Assumption #4: definition of the relationships

Relationships provide the learning path

Once a formal definition of each word is available in the glossary, relationships between concepts emerge.

For example, the primary relationship is "is a," which states which words convey concepts that are specific cases of more general concepts. Another relationship is "depends on," which states a dependency between concepts. And so on.

When audiences try to get things done with a product, they start a learning path to get the answers they need. Technical writing provides them with this learning path as plainly as possible.

Relationships hook concepts together, facilitating exploration and learning. This approach melts down the topic's complexity into simplicity through words and their concepts.

What about implicit assumptions?

Writing is the microscope

Implicit assumptions are out of control by definition, because they are not said. If I could list the undeclared assumptions, they would be indeed explicit.

Nevertheless, by listing the four assumptions above, I allow you to check them. The list works as a kind of microscope for you, as the reader, to inspect my recipe and detect what otherwise would have remained tacit.
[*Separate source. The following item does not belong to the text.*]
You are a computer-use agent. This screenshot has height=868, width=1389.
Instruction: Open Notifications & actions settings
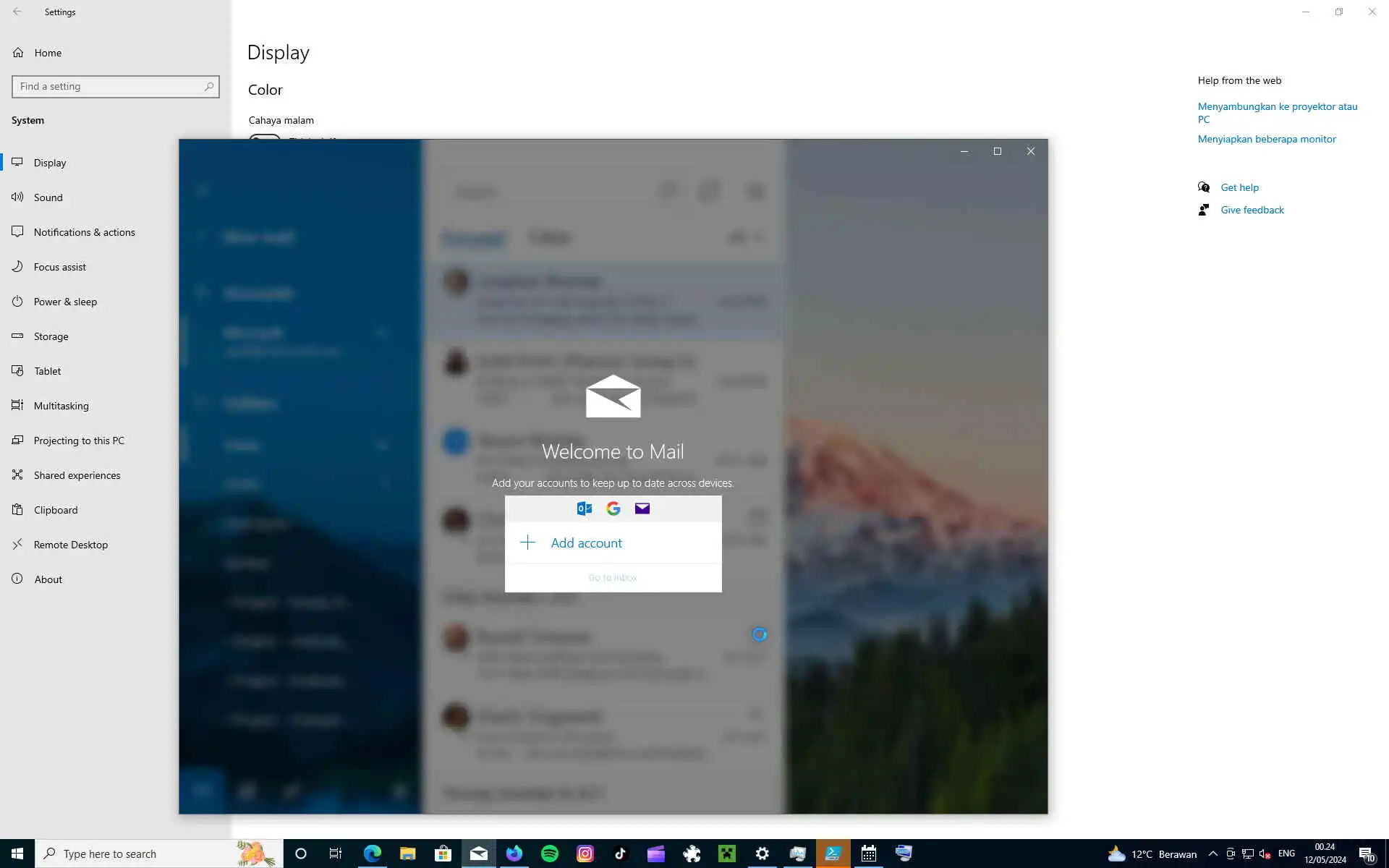point(84,232)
Takeaway: rely on structured communication

The learning path of this article

What's paramount in technical writing is to reveal to the audience the logical structure behind a complex topic by mirroring that structure in the communication.

SMEs focus on their subject matter, so they structure their communication around the aim of the knowledge they use. Instead, technical writers focus on audiences and structure their communication around sharing knowledge.

The glossary is the point of contact that makes explicit the learning path for audiences by revealing relationships and allowing them to detect and give a name to assumptions. And melting complexity into "simple."